O senador Cid Gomes toma posse nesta quinta-feira, 13, às 16h, na presidência interina do PDT no Ceará. Não haverá solenidade de posse e o momento ocorrerá durante uma reunião da Executiva da sigla, na sede do partido, em Fortaleza. Na ocasião, ele deverá pontuar sua estratégia de ação visando fortalecer o partido para as eleições municipais de 2024 e abrandar a crise interna no PDT.

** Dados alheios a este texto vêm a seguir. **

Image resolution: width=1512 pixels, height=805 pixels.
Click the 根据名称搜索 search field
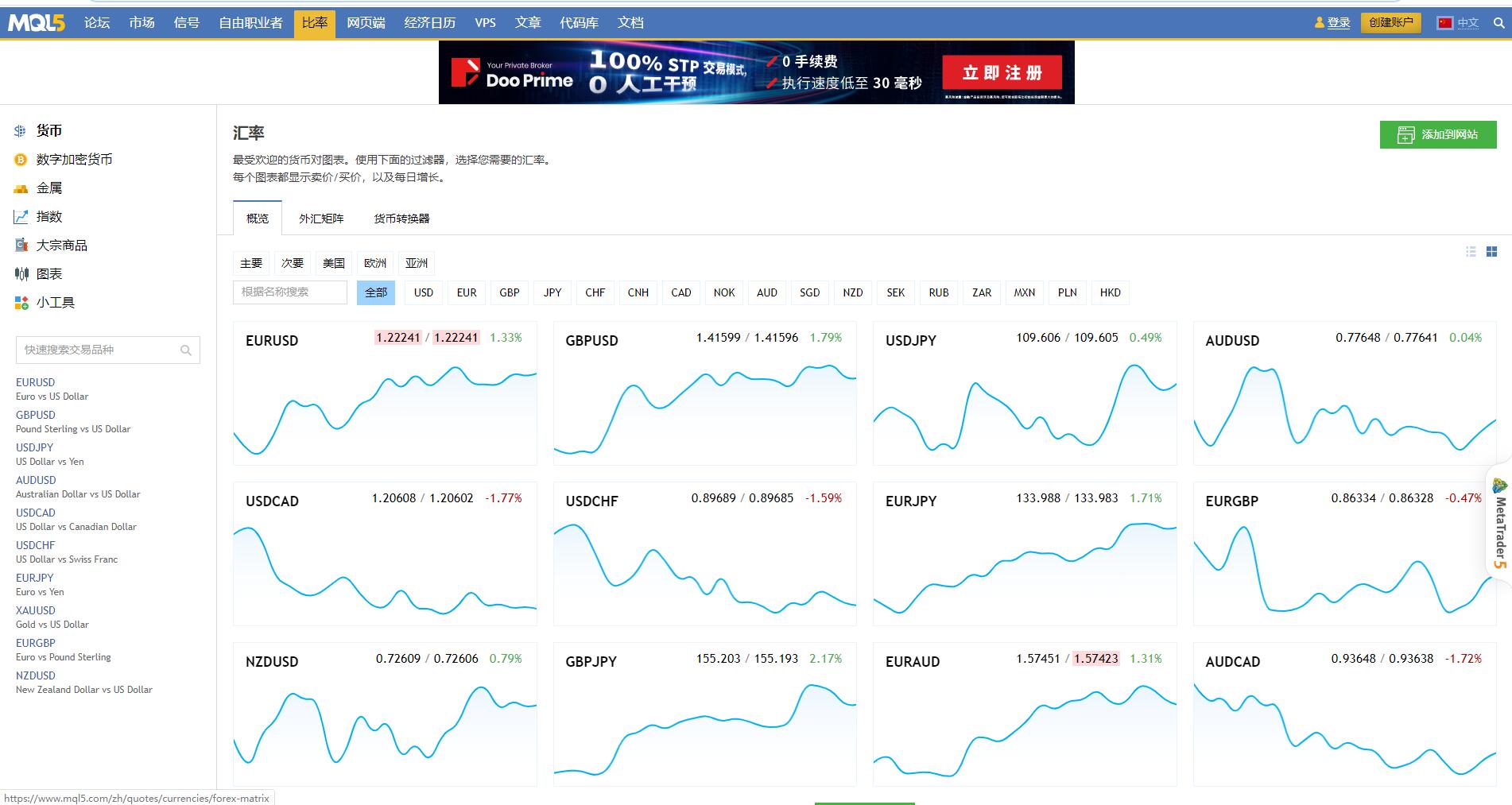[x=289, y=292]
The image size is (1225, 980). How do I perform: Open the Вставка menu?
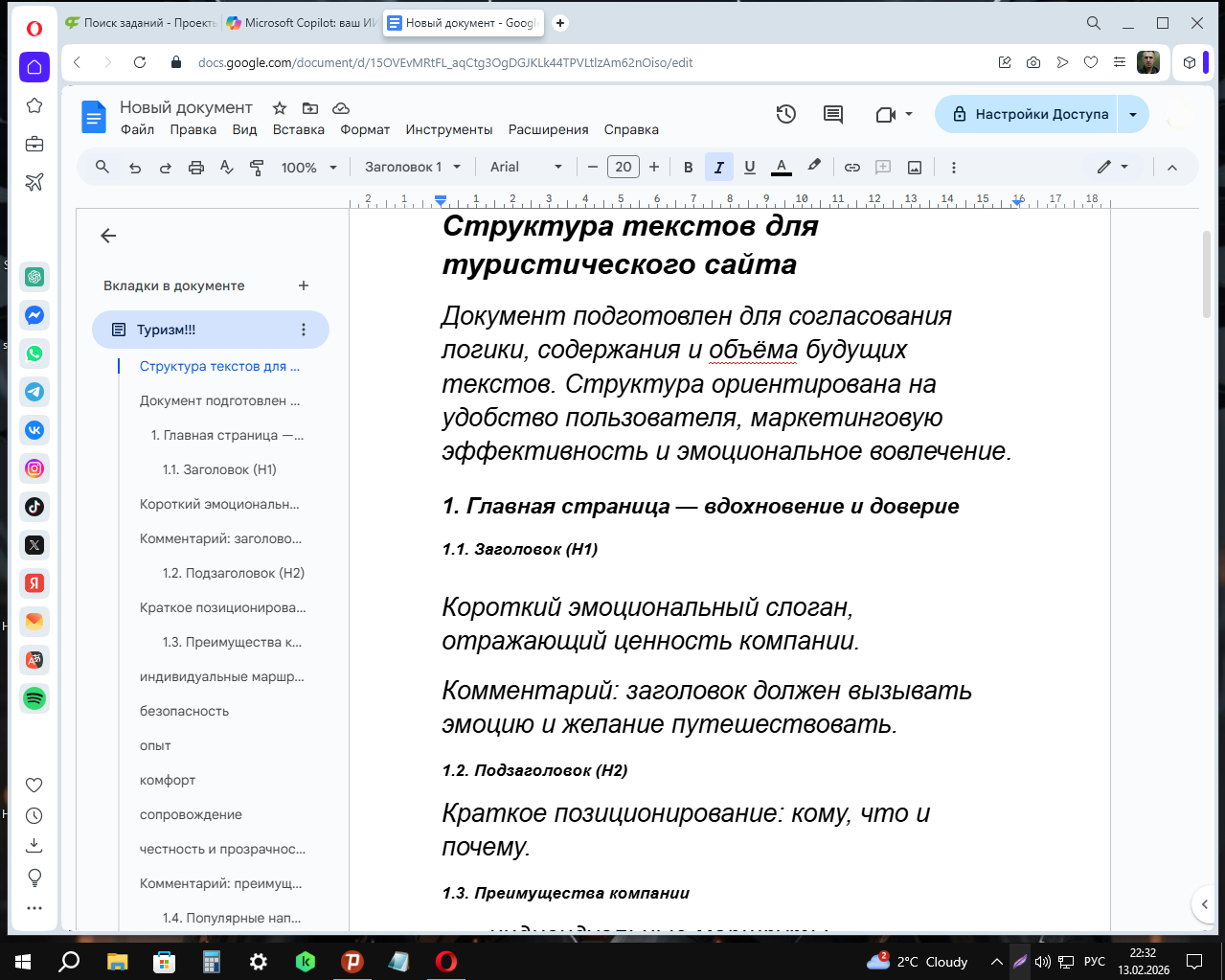click(x=298, y=129)
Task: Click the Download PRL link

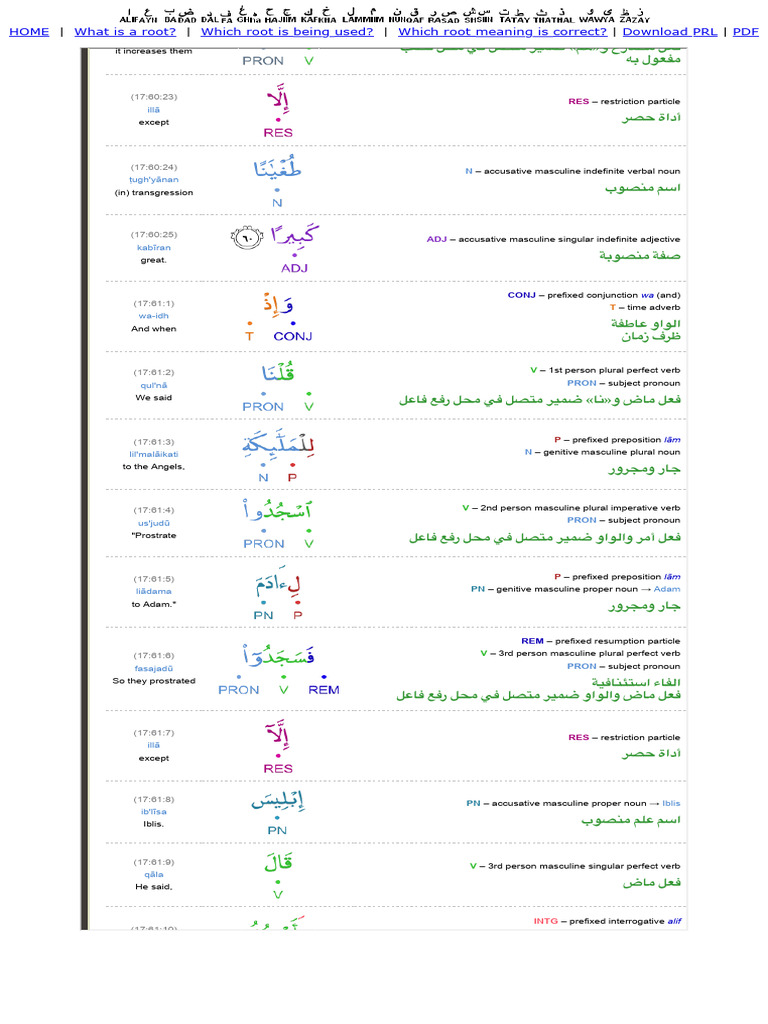Action: [669, 32]

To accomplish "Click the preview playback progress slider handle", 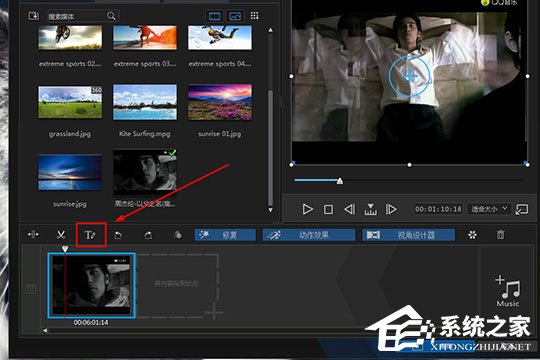I will (x=340, y=181).
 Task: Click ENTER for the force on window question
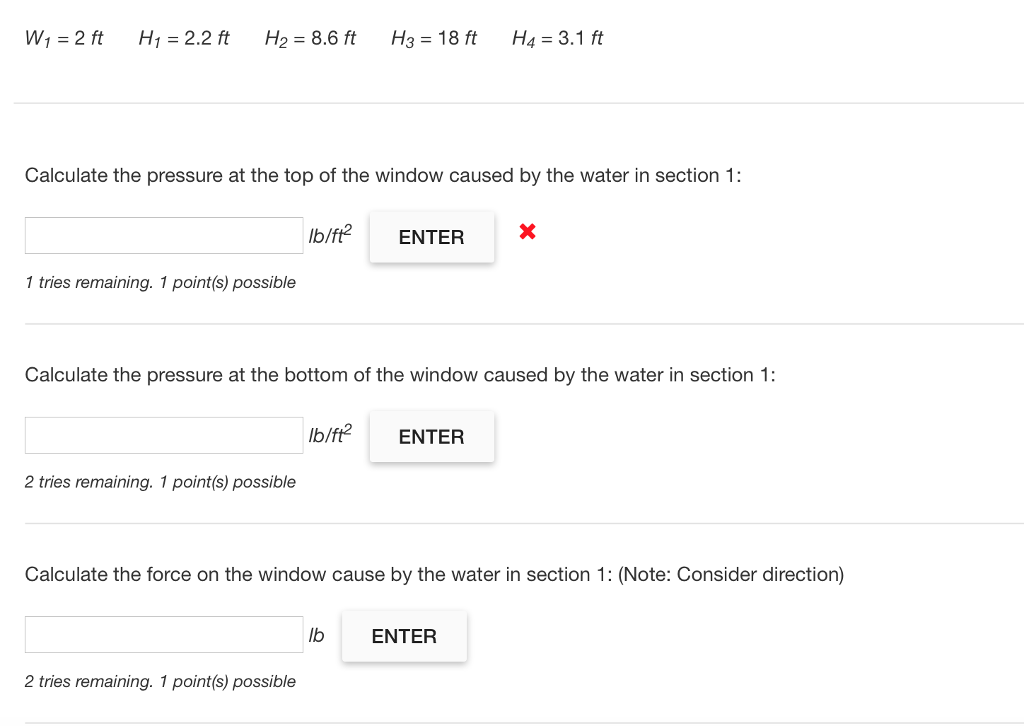pos(404,635)
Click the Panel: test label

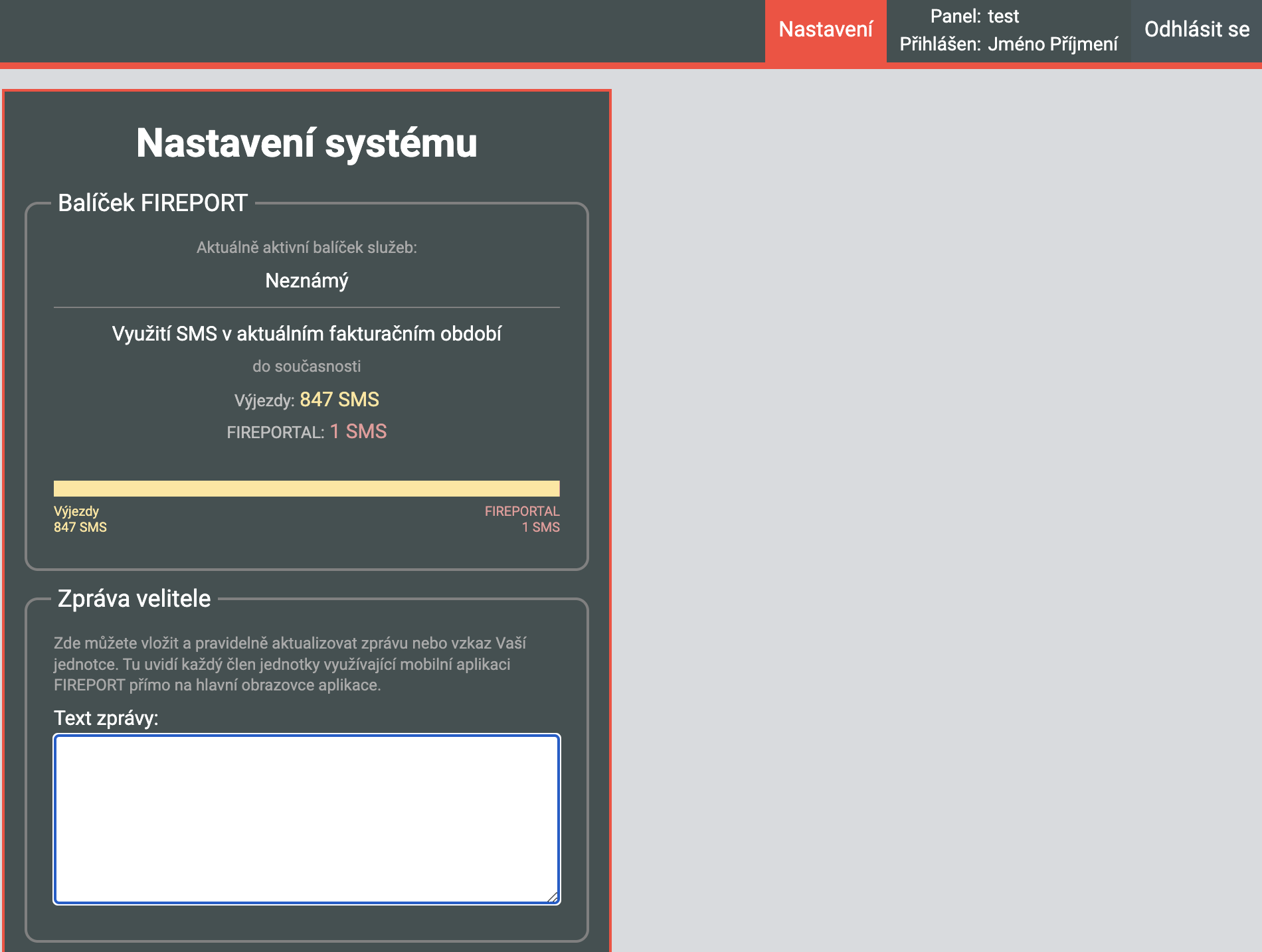[x=974, y=16]
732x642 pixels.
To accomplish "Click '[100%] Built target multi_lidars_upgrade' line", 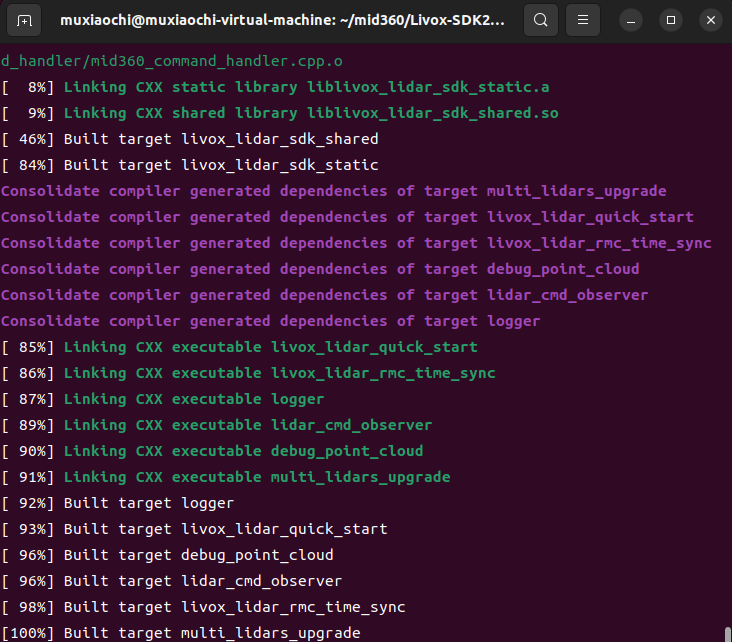I will (211, 633).
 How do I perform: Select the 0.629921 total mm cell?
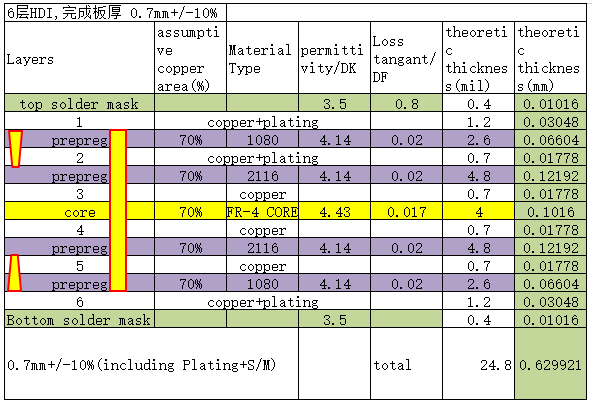(x=550, y=364)
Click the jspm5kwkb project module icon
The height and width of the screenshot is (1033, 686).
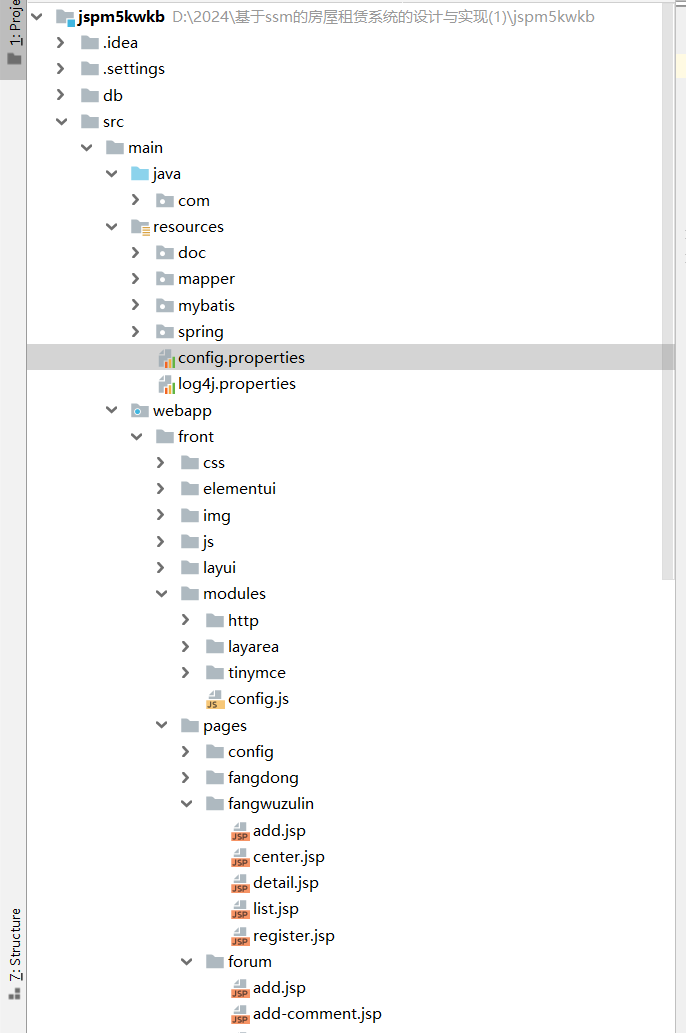[x=65, y=17]
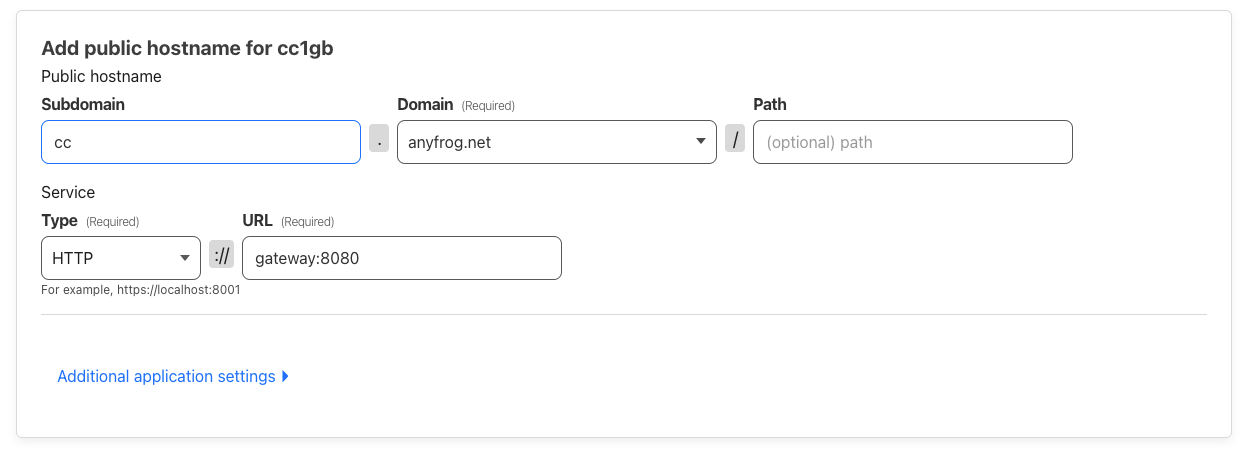
Task: Click the Service section label
Action: (x=68, y=192)
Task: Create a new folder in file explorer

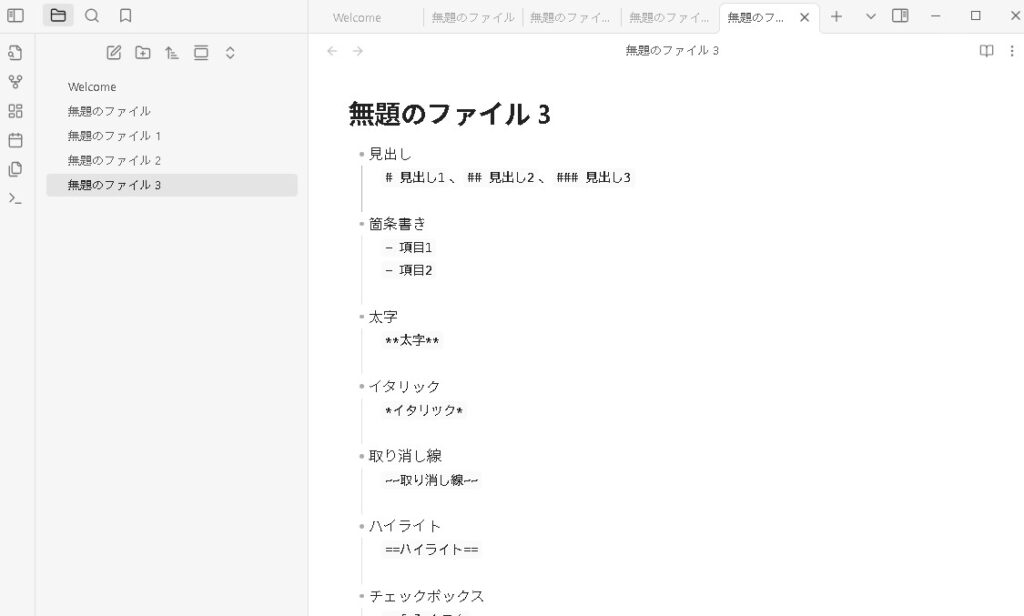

O momento ocorre após acordo com o então presidente estadual e nacional (interino), deputado André Figueiredo. O acordo foi firmado na última semana. “O diretório tem um mandato até 31 de dezembro. Antes do fim, a gente fará uma convenção que elegerá uma nova Executiva. Defenderei que André seja presidente da Executiva a ser eleita pelo novo diretório que tomará posse em janeiro”, afirmou Cid, após reunião com o deputado, na Assembleia Legislativa, na quinta-feira, 6.
Cid adiantou que, durante sua gestão, dedicará seus esforços a preparar o partido para as eleições municipais de 2024, dialogando com as cidades do interior do Estado, além de fortalecer a legenda na disputa em Fortaleza.
“Buscamos, primeiro, a nível nacional, um entendimento de que partidos que são mais alinhados no campo biológico, citando Rede, PSB, PDT e PT, buscam, e já há encontros para isso, a maior frequência de registro dessas alianças nos municípios brasileiros, com foco principalmente nas capitais. Então, há esse esforço nacional, mas é importante que a esse esforço nacional se some a um esforço estadual para que o PDT converse com vários partidos que são aliados tradicionais nossos”, apontou.
ACORDO
Com base no acordo entre os dois, Cid apoiará a reeleição de André na presidência estadual do PDT ao fim deste ano. “O Cid se comprometeu que eu seria o candidato único, seria o candidato que teria o apoio do grupo deles e nós colocaríamos, digamos assim, um processo de pacificação no partido”, explicou André, após reunião com o senador, na quinta-feira, 6. “Me licencio agora e, claro, que dentro de um processo de diálogo a gente possa construir um caminho de paz para superarmos toda essa crise”, apontou o parlamentar.
Desde as eleições de 2022, o partido vive um racha interno sobre a aliança com o PT no Estado. Na Assembleia, três deputados do PDT têm atuado como oposição ao Governo do Estado: Queiroz Filho, Antônio Henrique e Claudio Pinho. Apesar do acordo entre Cid e André, o cenário deve seguir o mesmo.